Samuel Corum/Getty Images

Im Wesentlichen untersuchten Crews und andere Forscher akribisch mehr als 200 Trauben- und Weinproben aus 21 Weinanbaugebieten in Kalifornien und Oregon, die jeweils unterschiedlichen Rauchmengen ausgesetzt waren. Sie deckten mehrere „Biomarker“ oder Verbindungen auf, die in der Frucht oder im Alkohol vorhanden sind und darauf hindeuten, dass das Produkt mit Rauch verunreinigt ist.

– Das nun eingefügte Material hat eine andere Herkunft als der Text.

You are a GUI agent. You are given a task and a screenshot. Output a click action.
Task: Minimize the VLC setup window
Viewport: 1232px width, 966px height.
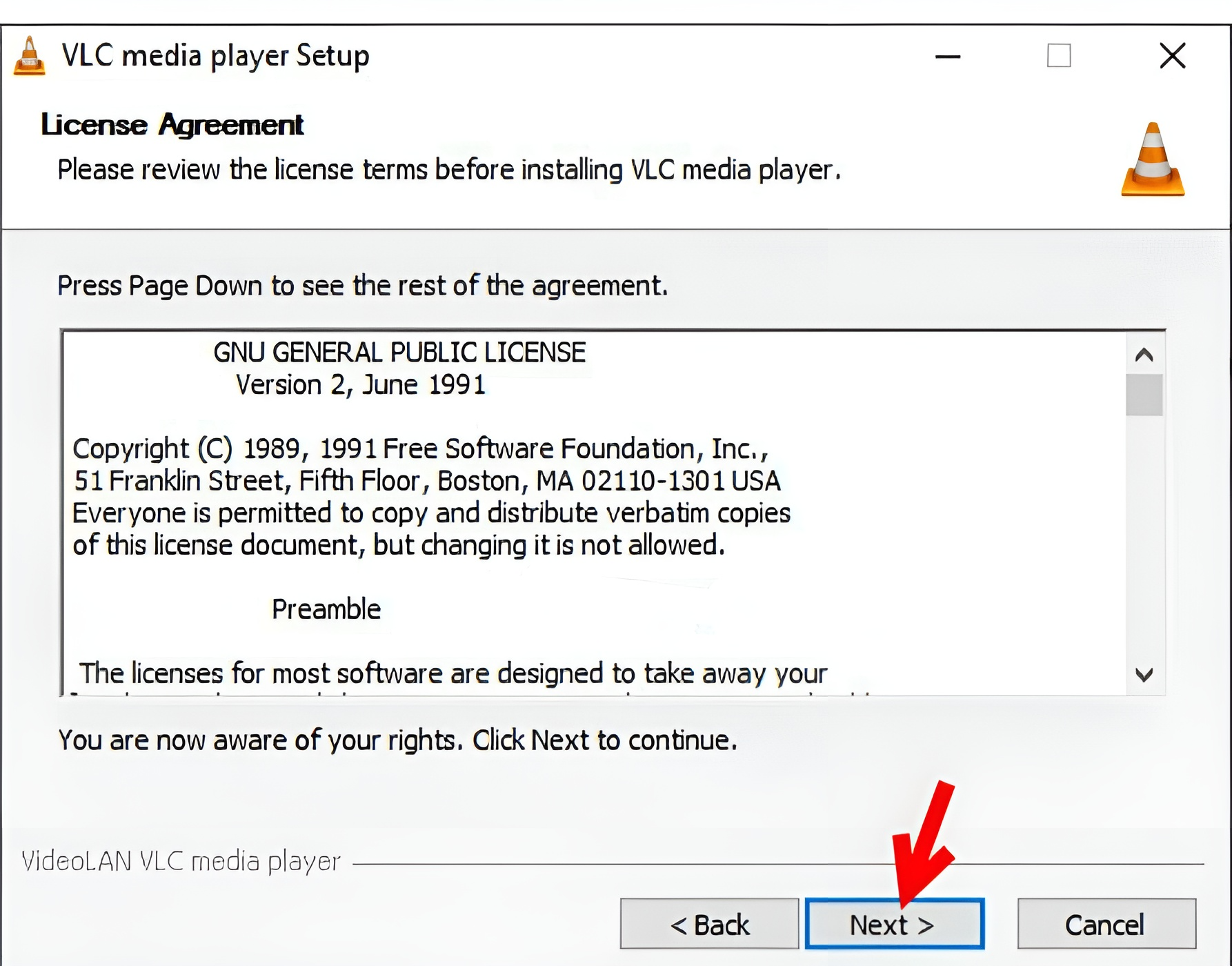pyautogui.click(x=948, y=56)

„Es gibt immer noch große Lücken in unserem Verständnis dieser Verbindungen, daher ist weitere Forschung erforderlich“, sagte Crews. „Aber die Leute können diese Verfahren jetzt anwenden, um eine Flasche Wein oder eine Charge Trauben zu betrachten und festzustellen, ob sie wahrscheinlich von Rauch befallen sind.“

Auf der Suche nach verdorbenen Trauben

Derzeit konzentrieren sich die meisten verfügbaren Untersuchungen zum Rauchgeschmack laut der Studie auf von Rauch abgeleitete Verbindungen, die als flüchtige Phenole bezeichnet werden.

Diese Moleküle sind in den Dämpfen von brennender Vegetation vorhanden, wie z. B. von Bäumen während Waldbränden. Reifende Traubenschalen können diese Verbindungen absorbieren, weshalb es sinnvoll ist, Trauben auf diese Phenole zu untersuchen – wenn sie dort sind, könnte man sagen, dass die Trauben mit Rauch verunreinigt sind.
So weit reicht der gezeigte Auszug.